Fino alla scorsa settimana i positivi erano soltanto 20. Un nuovo screening è previsto per la prossima settimana.

Maxi focolaio nello stabilimento Aia

Un maxi focolaio di Coronavirus quello che si è registrato nello stabilimento Aia di Vazzola, in provincia di Treviso.

Come riferisce anche Greenme, finora sono 172 i dipendenti risultati positivi; 560 i tamponi eseguiti in totale.

L’azienda resterà aperta, ma si è deciso per una riduzione della produzione alimentare del 50%, in modo da consentire il distanziamento tra i lavoratori e la diminuzione degli orari.

La decisione di restare aperti è stata presa durante il vertice che si è tenuto questa mattina nella Prefettura di Treviso. Al meeting hanno preso parte i sindacati, gli operatori dell’Azienda sanitaria locale, i lavoratori ed i dirigenti dello stabilimento trevigiano.

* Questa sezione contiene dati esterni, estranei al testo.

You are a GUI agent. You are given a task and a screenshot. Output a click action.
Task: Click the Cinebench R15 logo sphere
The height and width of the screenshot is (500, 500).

La chiusura comporterebbe l’abbattimento di 1,5 milioni di polli

La chiusura dello stabilimento, ipotesi valutata poi scartata, comporterebbe l’abbattimento di circa 1,5 milioni di capi di pollame. Una situazione che porterebbe conseguenze anche sulle condizioni igienico-sanitarie.

Quasi tutti i dipendenti dell’impianto sono asintomatici e già in isolamento domiciliare. Diciotto dei positivi erano appena rientrati dalle vacanze all’estero.

“La situazione dell’azienda è sotto controllo “

ha fatto sapere il direttore generale dell’Usl 2, Francesco Benazzi.

Intanto, per la prossima settimana è previsto un nuovo screening sugli operai, con le procedure rapide.

La settimana scorsa i positivi in azienda erano 20 in totale. il che aveva reso necessario uno screening completo anche agli altri dipendenti, che ha evidenziato i 178 casi totali.

La strategia per limitare i contagi resta quindi sempre quella di indossare i dispositivi di protezione, mascherine e tute, mantenere il distanziamento e fare attenzione all’igiene personale.